The Morbi pedestrian suspension bridge over the Machchu River collapsed on 30 October, leading to the confirmed death of 141 persons, primarily children and women. I will not repeat what is widely known regarding one of the worst bridge disasters in India. The question that needs to be raised is, whose responsibility is such a bridge in India? And did the authorities carry out those responsibilities?
Simply filing police cases against lower-level employees in the company, Oreva, a manufacturer of electronic clocks, CFL bulbs and e-bikes, does not take care of the issues this bridge collapse raises. Oreva was given the contract for the renovation of the Morbi bridge, although they had no experience in structural work. Yes, Oreva is responsible for taking on a job in which they had no knowledge or expertise. But why was such work involving public safety concerns given to a company with no qualifications and no previous experience? What role did the Morbi Municipal authorities play, who seem to have handed the contract to Oreva without any efforts to draw up specifications of what needed to be done or procedures to verify it had done the work safely?
This leads to two more questions: Who is responsible for bridges over rivers in India, and what was the role of the state government of Gujarat? Gujarat state has statutory authority over Machchu, as it is not an interstate river.

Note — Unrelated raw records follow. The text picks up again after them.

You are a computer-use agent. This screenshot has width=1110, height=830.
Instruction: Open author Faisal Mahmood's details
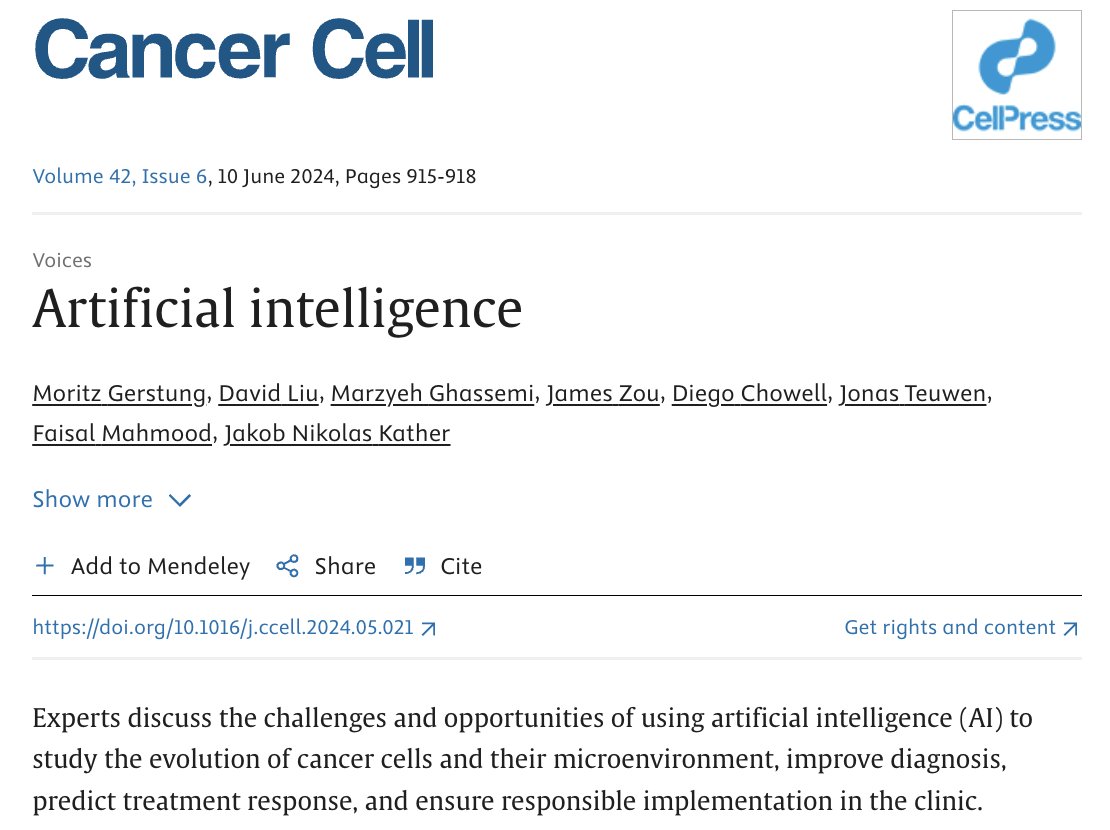(x=122, y=433)
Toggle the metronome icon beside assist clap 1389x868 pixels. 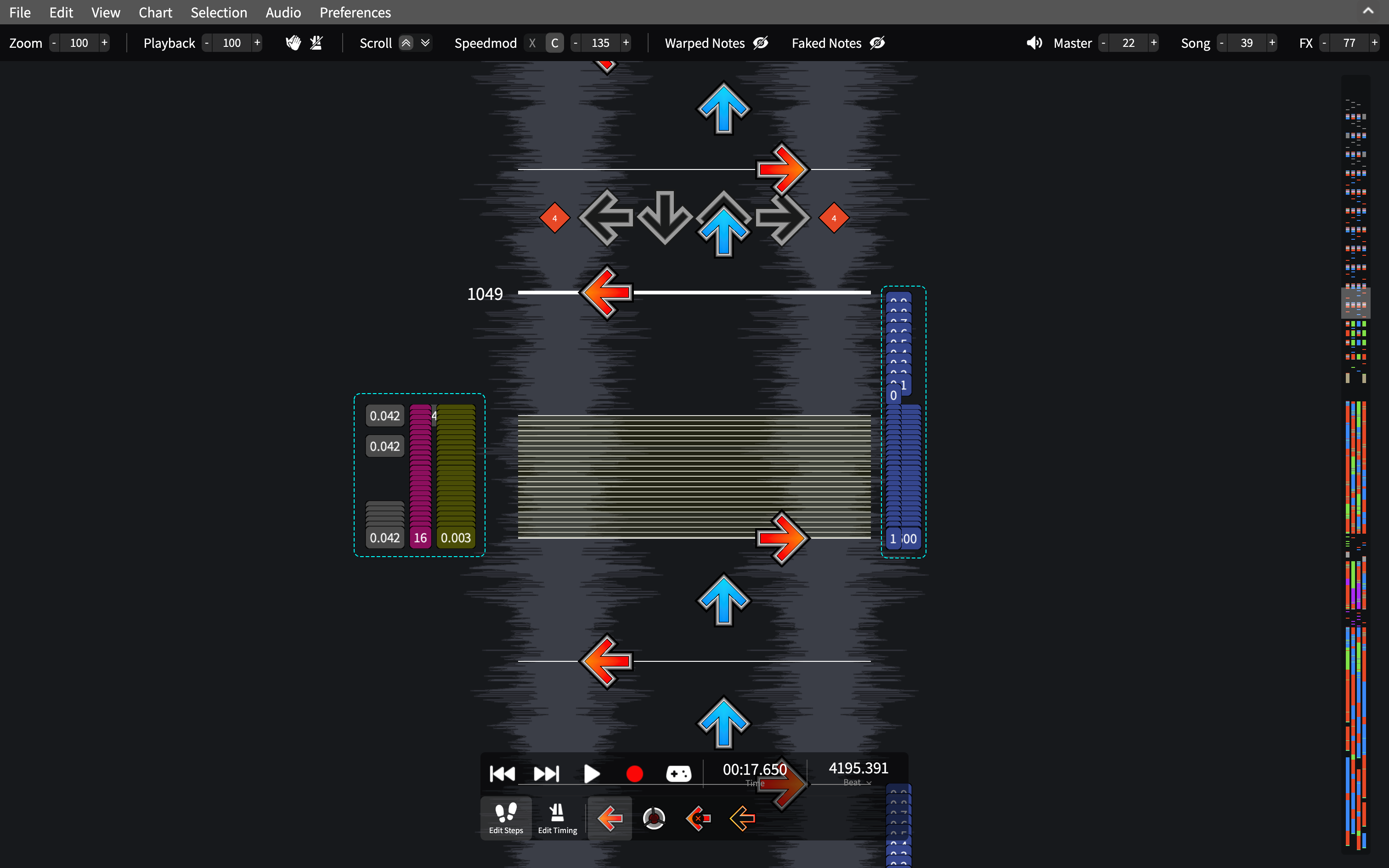tap(316, 43)
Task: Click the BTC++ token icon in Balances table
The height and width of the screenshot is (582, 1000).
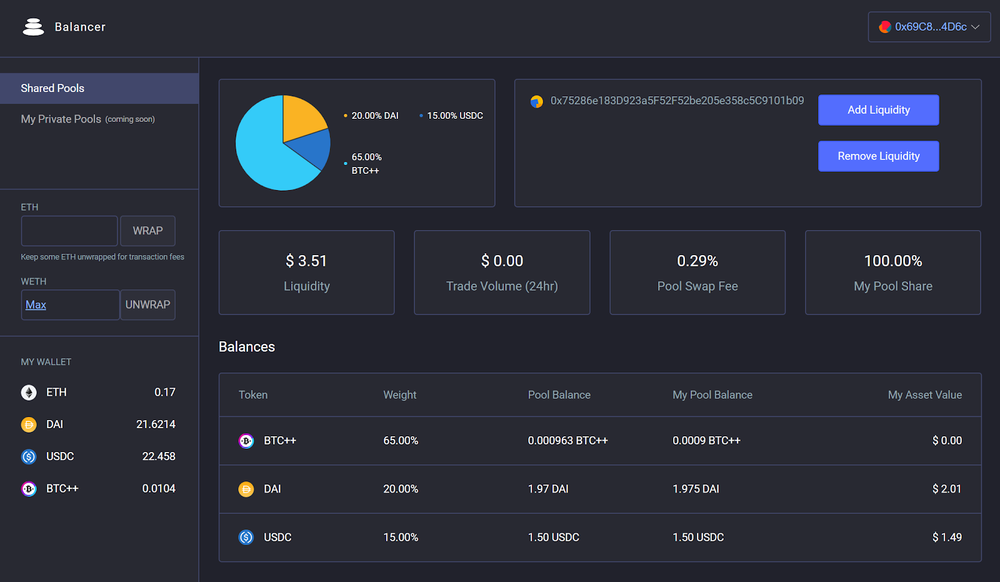Action: coord(246,441)
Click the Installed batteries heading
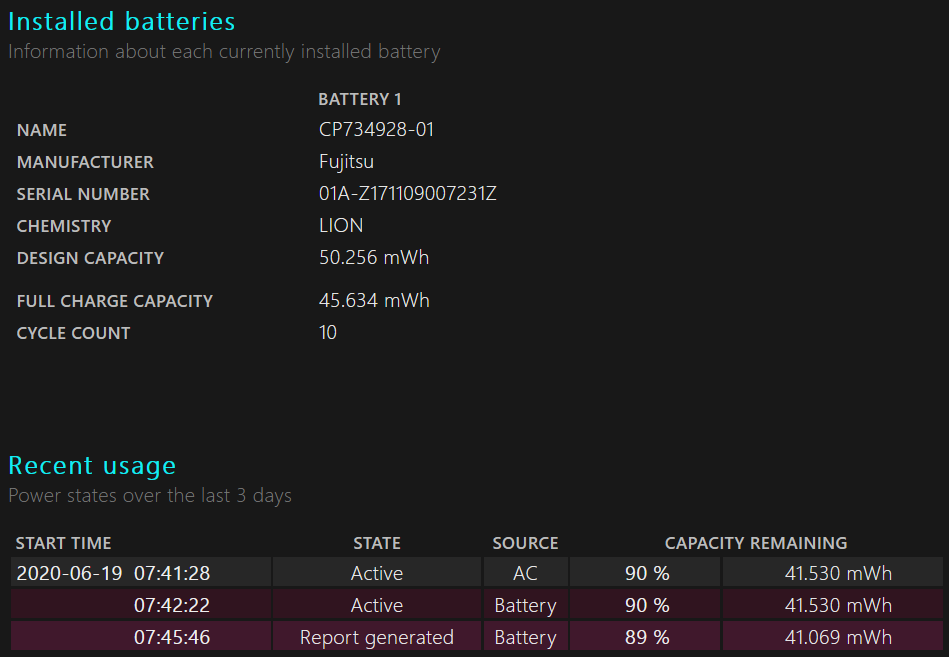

So what did the state government do besides advertising the Morbi suspension bridge as a major tourist attraction and “engineering marvel”?
Let us first examine the contract between the Morbi Municipal Corporation and the company, Oreva (the agreement between them is widely available), awarding the company the contract for Rs 2 crore. The Morbi municipality did not issue a public tender for repairing a bridge that was 140 years old. Not only were no specifications given, but there was also no pre-qualification requirement for the work. All these are standard practices in any public work contract. In this case, it was even more important considering the age of the bridge and the obvious safety issues with any suspension bridge, let alone such an old one.
The agreement between Oreva and the Morbi Municipal authorities has a clause that no government authority would have any jurisdiction over the bridge for fifteen years, effectively handing over the bridge to the company. The state government has jurisdiction over any structure over a river unless it is an interstate river. So, was this contract issued without explicit permission from the Gujarat state government? Or did the Gujarat government allow the Morbi Municipality to give such a waiver? Or was the contract reached without taking consent? Considering the Gujarat government considered the Morbi bridge an “engineering marvel”, were the District Magistrate and the PWD utterly oblivious to the safety concerns regarding this suspension bridge?
The municipal authorities have also claimed that Oreva opened the bridge without a fitness certificate. The contract should have mentioned the need for a fitness certificate and what constitutes fitness for the bridge before it opened to the public. Again, there is nothing to this effect in the contract.
None of these failures of the Morbi Municipality absolves Oreva. As per Indian law and the Supreme Court verdict on the Oleum leak case in Delhi, Oreva is legally responsible for the safety of the people it permitted on the bridge after buying tickets. Nor does Oreva’s failure absolve the Morbi Municipal authorities, who are the ultimate owners of the bridge, irrespective of their contract with Oreva.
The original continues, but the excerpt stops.